A 2008 study says Australians are less comfortable promoting business interests than business-builders in several other countries.
The study was conducted by well-known U.S. scientists, Shannon L. Goodson, George W. Dudley and Trelitha R. Bryant.
The research team examined attitudes towards business-building in more than 199,000 sales and non-sales professionals scattered across 34 nations including 46,177 Australians.
“While Australians seemed less willing to be constrained by the ever-present cultural cringe right before and immediately after the 2000 Olympics, it still inhibits business development today,” Shannon Goodson said.
Curiously, 3% of Australian salespeople are not comfortable speaking with anyone.

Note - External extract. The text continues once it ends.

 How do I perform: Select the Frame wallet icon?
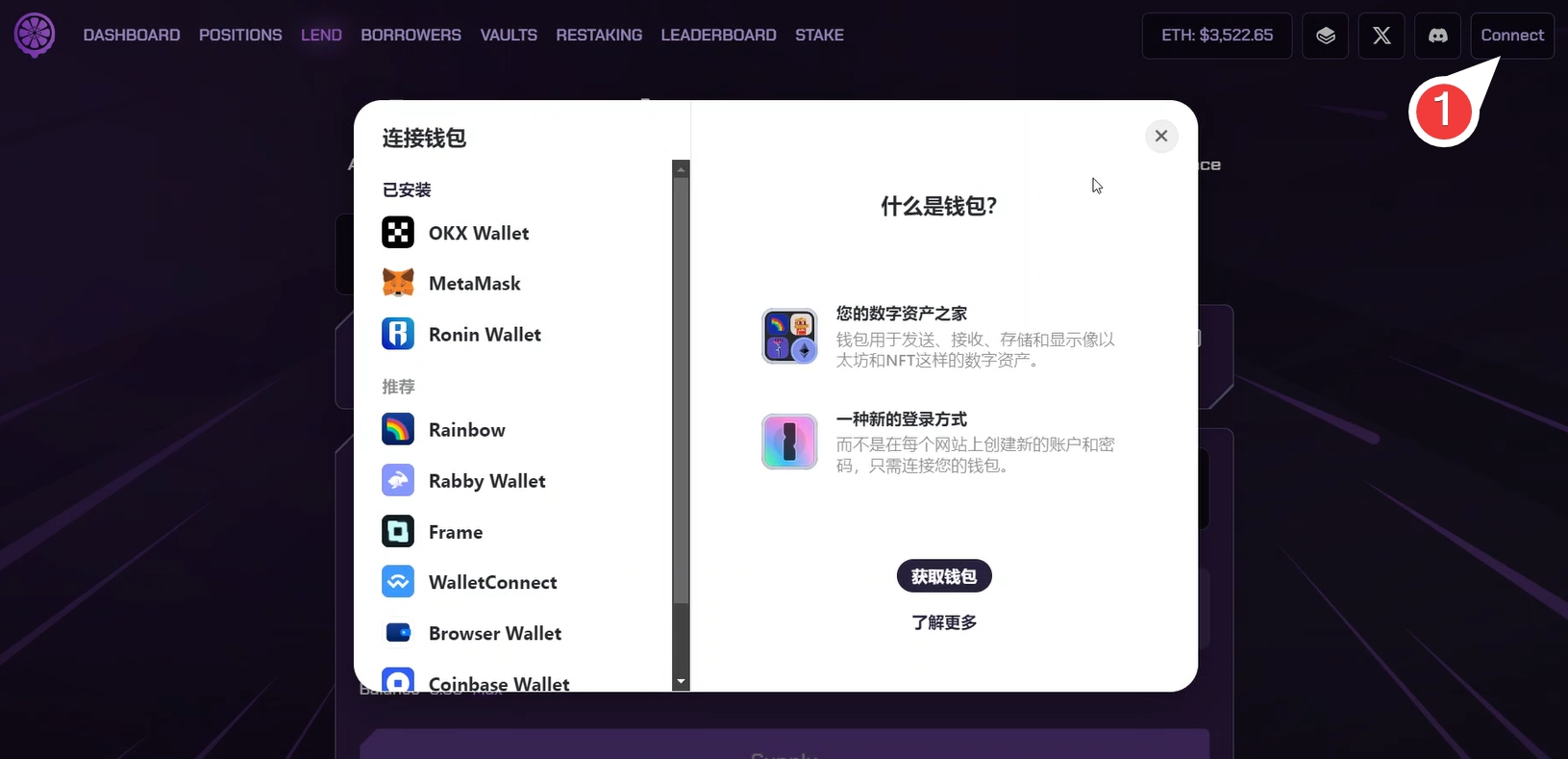point(398,531)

However, Australians are not the most reluctant to promote their business interests. Salespeople in Denmark, New Zealand, India and Japan are most reticent. The dubious honor for non-sales professionals goes to Finland. But salespeople in the U.S., Norway, Canada, China, South Africa and Sweden are less hesitant than Australians. Non-sales professionals in China, Iceland and Ireland are more comfortable promoting themselves and their business interests than their Australian counterparts.

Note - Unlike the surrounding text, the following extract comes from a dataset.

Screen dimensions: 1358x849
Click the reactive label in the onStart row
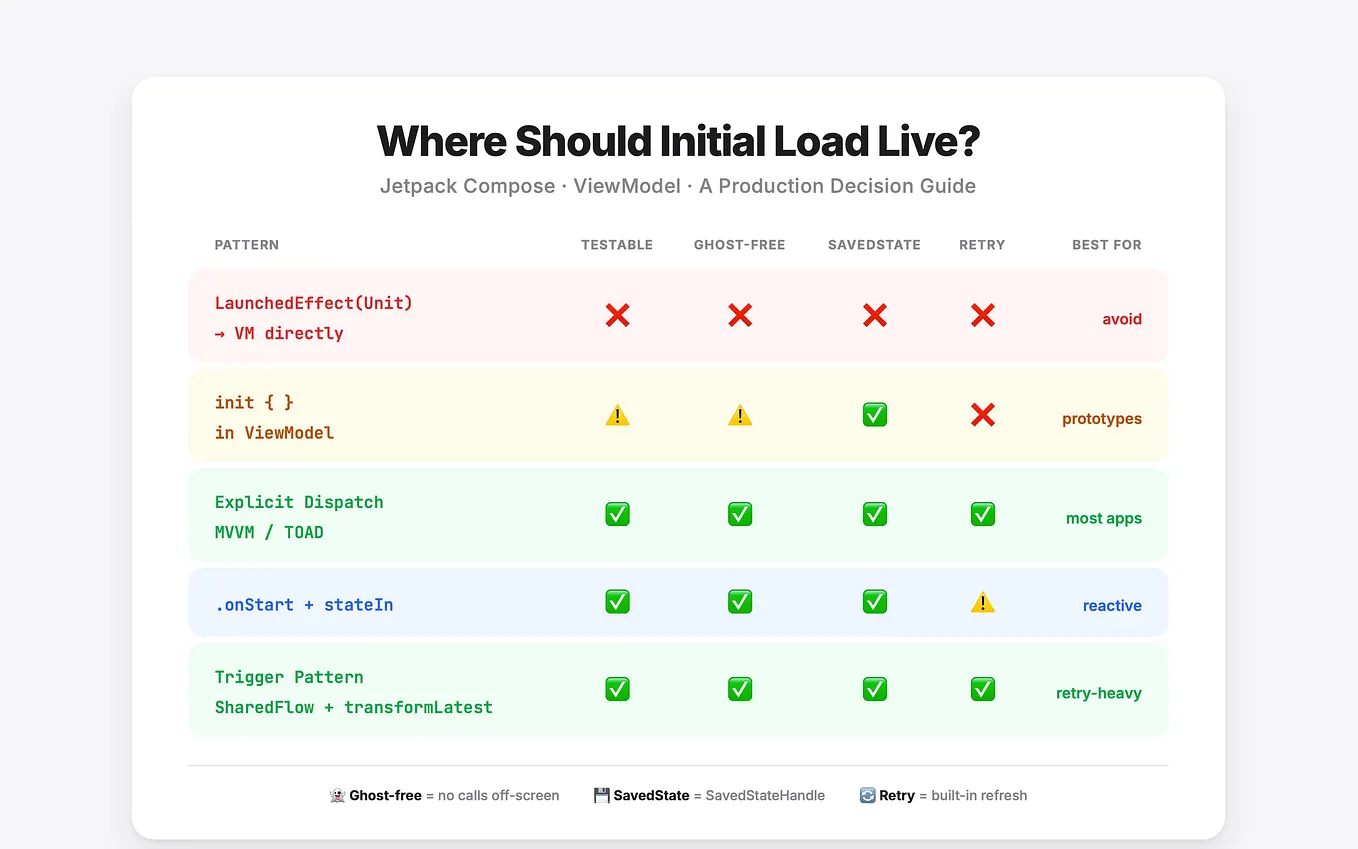pos(1112,605)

Compared to the U.S., professional salespeople in Australia worry more about outcomes, experience more guilt and shame about being in sales, are more concerned about appearing intrusive, are less likely to make optimum use of referrals, and are more hesitant to use the telephone.
Dudley and Goodson have been studying the attitudes of Australian salespeople towards business building for over twenty years. The results of their current multi-nation study are being prepared for presentation at the 2009 annual convention of the Southwestern Psychological Association in San Antonio, Texas.